Leveraging an unprecedented corpus of newspaper and radio archives, Impresso - Media Monitoring of the Past is an interdisciplinary research project that uses machine learning to pursue a paradigm shift in the processing, semantic enrichment, representation, exploration and study of historical media across modalities, time, languages, and national borders.
Impresso seeks to transcend language and media barriers to enable, for the first time, the joint exploration of a vast corpus comprising both newspaper and radio archives. This initiative spans different modalities, time periods, languages, and national boundaries. Our objective extends beyond simply aggregating collections and enabling full-text search capabilities. We aim to enhance and interconnect these sources by implementing multiple layers of advanced semantic enrichments, all represented within a unified, multilingual vector space. Additionally, our goal is to develop robust, meaningful, and transparent exploration tools specifically tailored for historical research.
Our work represents not merely an expansion in volume, but a fundamental shift in the approach to processing, representing, and studying sources from a transmedia and transnational perspective. This project is collaboratively designing and developing an open, versatile technological framework to enable seamless exploration of semantically interconnected media archives. Our focus areas include:
- Advancing multilingual natural language processing techniques to convert diverse, unstructured, and noisy historical media sources into semantically enriched data, ultimately interconnected within a shared vector space.
- Progressing the field of digital (media) history, both in terms of research and methodologies.
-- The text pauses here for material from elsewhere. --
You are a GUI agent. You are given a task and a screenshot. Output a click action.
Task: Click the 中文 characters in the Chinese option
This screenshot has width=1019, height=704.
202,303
- Creating and implementing innovative interfaces for exploring, visualizing, and comparing extensive amounts of enriched historical print and audio collections.
Project schema
Historical media reflect the times during which they were created and offer rich insights into past norms, values, knowledge horizons and the historicity of media themselves. Since the 1990s, newspaper and radio archives have undergone massive digitization, and traditional barriers hindering the study of historical media, namely difficult access and tedious exploration, have started to fall.
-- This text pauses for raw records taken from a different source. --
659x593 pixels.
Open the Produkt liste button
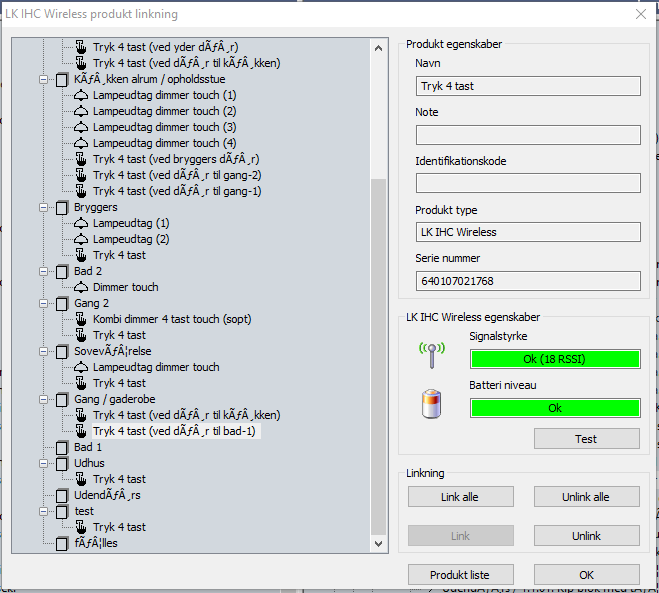461,575
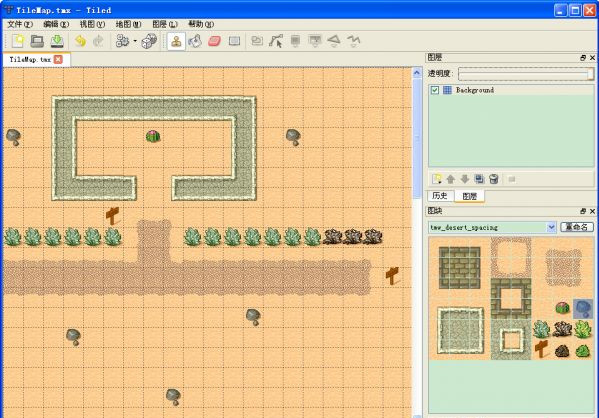The image size is (599, 418).
Task: Click the 重命名 rename tileset button
Action: coord(577,227)
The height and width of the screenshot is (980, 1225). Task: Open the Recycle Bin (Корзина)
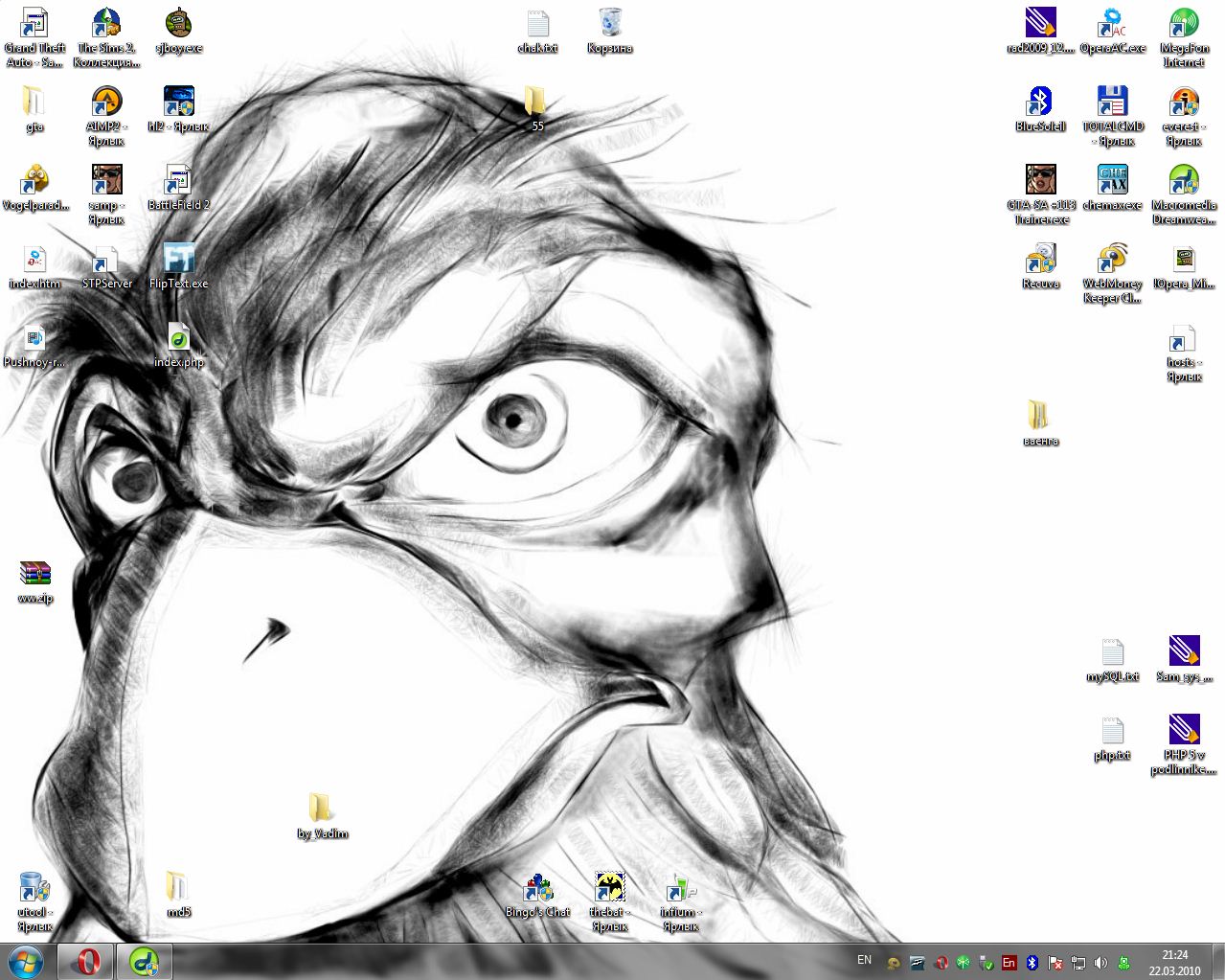(x=609, y=23)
Millions of facsimiles and digital broadcast records, along with their machine-readable content, are now available for research. Existing tools for the exploration of digitized newspapers and radio broadcasts nevertheless remain in a fragmented landscape, where automatic processing and computational approaches are typically restricted to one language and one media type. These limitations severely hamper historical research, which is driven by the discovery of relations between their objects of study through iterative processes characterised by comparing, contrasting and associating sources and information.
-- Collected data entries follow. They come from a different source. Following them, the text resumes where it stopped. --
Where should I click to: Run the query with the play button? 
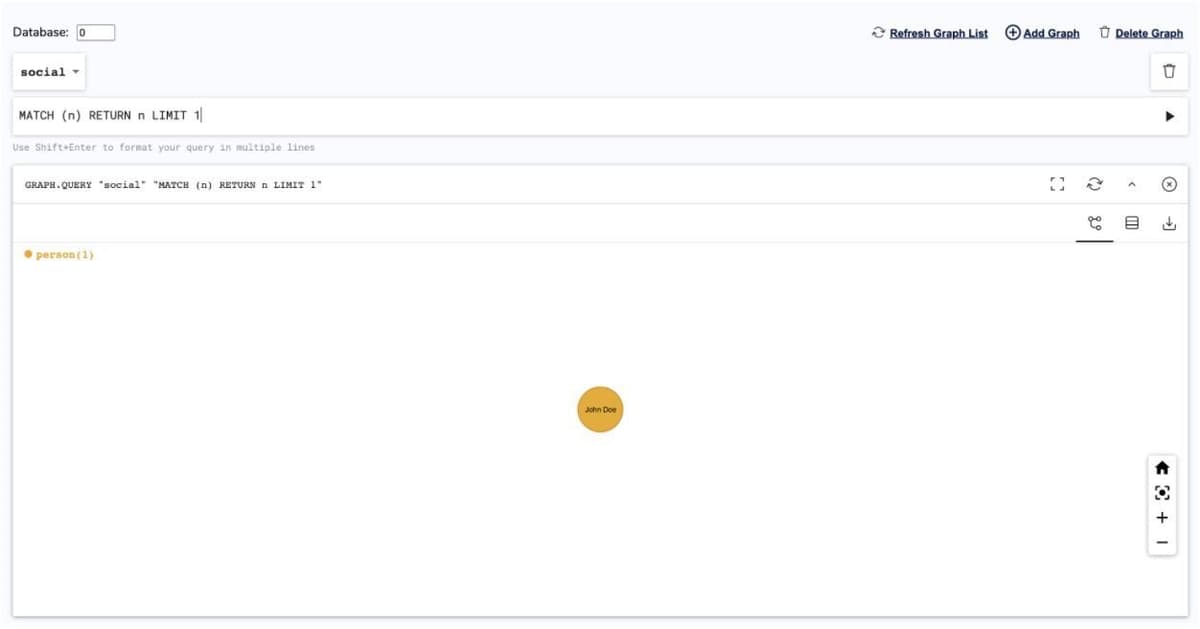[1169, 116]
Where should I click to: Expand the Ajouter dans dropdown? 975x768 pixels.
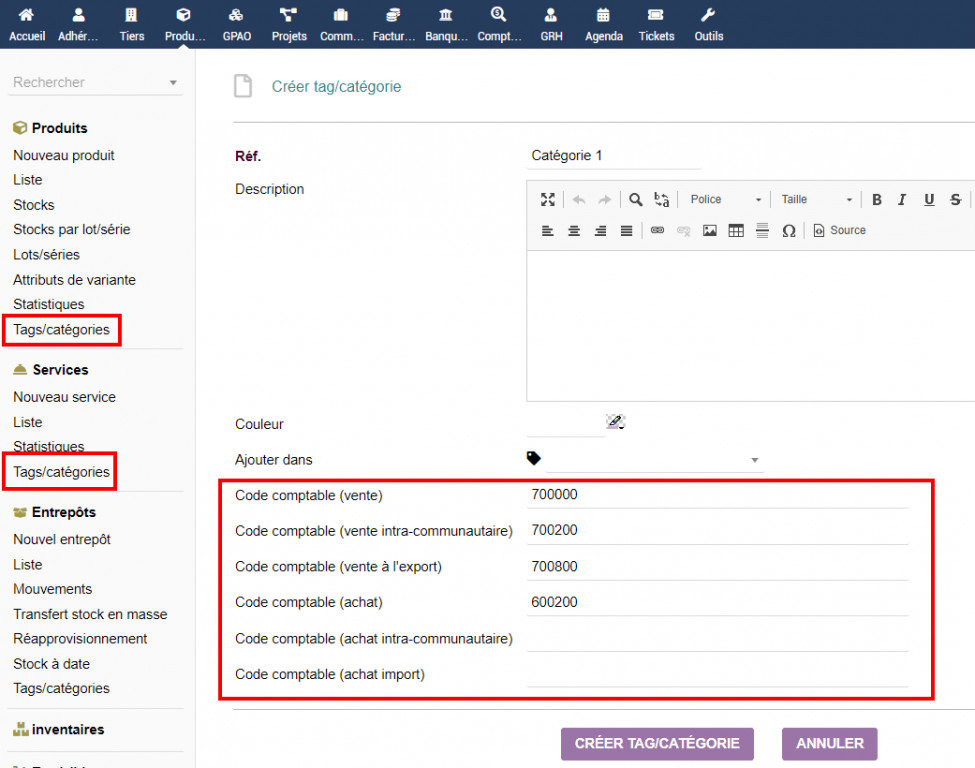[754, 461]
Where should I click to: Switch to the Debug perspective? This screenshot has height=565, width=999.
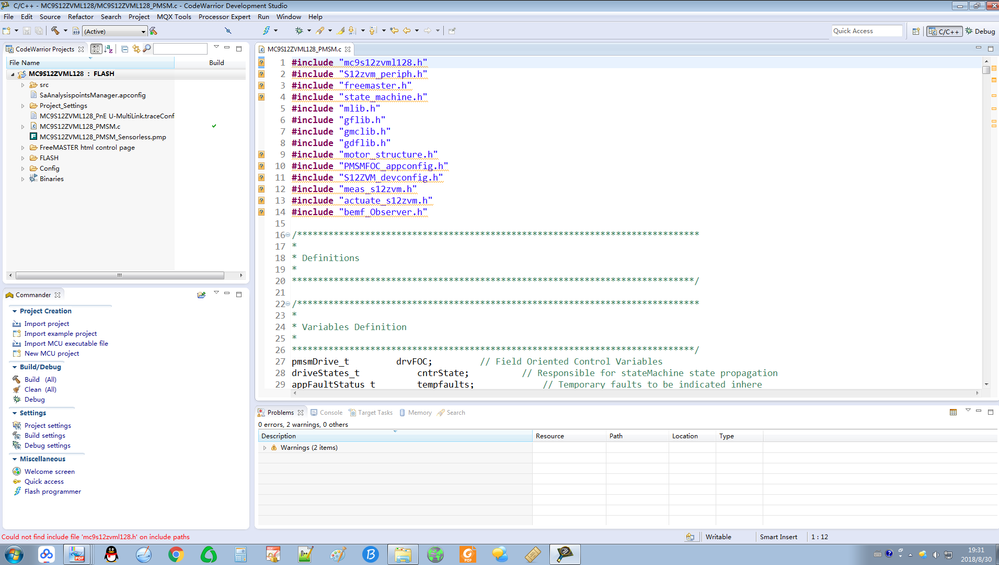980,31
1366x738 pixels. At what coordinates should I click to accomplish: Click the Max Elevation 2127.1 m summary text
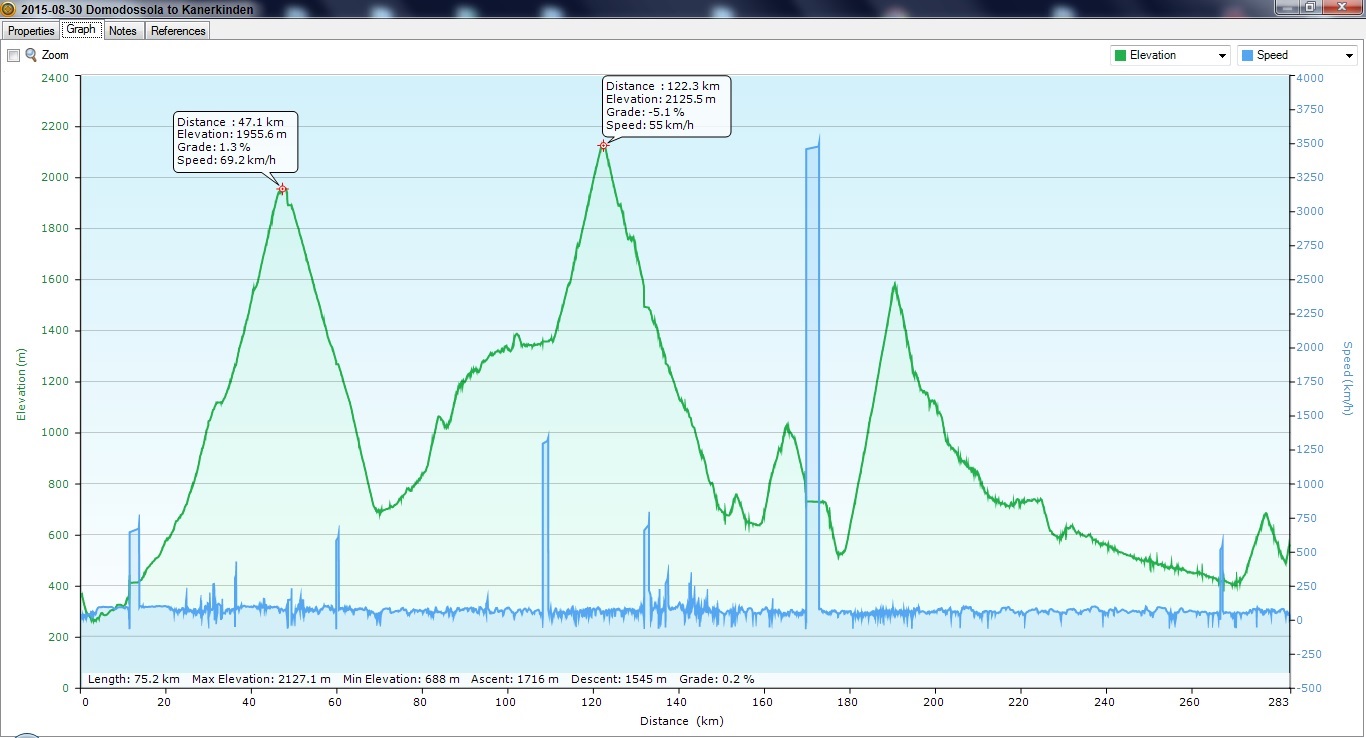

Impresso establishes the legal and technical prerequisites to build a corpus of historical newspaper and radio collections from our partners. These are newspaper collections from Switzerland, Austria, Belgium, France, Germany, Luxembourg, the Netherlands and the UK spanning the time period of the 19th and the 20th centuries, and radio broadcasts from Switzerland, Austria, France, Germany, the Netherlands and the UK from the 1930s on. For newspapers this includes the collection of page scans, text in METS/ALTO and other XML formats and accompanying bibliographic metadata. For radio, this includes e.g. speaker typescripts, transcribed speech, audio content, radio programmes and accompanying metadata.
We seek to enhance and interconnect historical media collections using both mono- and multilingual natural language processing (NLP) and image processing components. These components help us consolidate, process, enrich, index, link, and connect historical sources.
Semantic enrichment
Our goal is to enrich the consolidated source collection with structured semantic information. This includes fine-grained Named Entity Recognition and Classification (NERC), reliable entity linking, and the extraction of people’s titles and professions. We also aim to determine who said what through the identification of interviews and quote extraction. Additionally, we plan to semantically qualify content units and detect themes using keyphrase extraction, text classification, and multilingual topic modeling. Image documents will be classified and undergo object detection. These enrichments support faceted search and historical research.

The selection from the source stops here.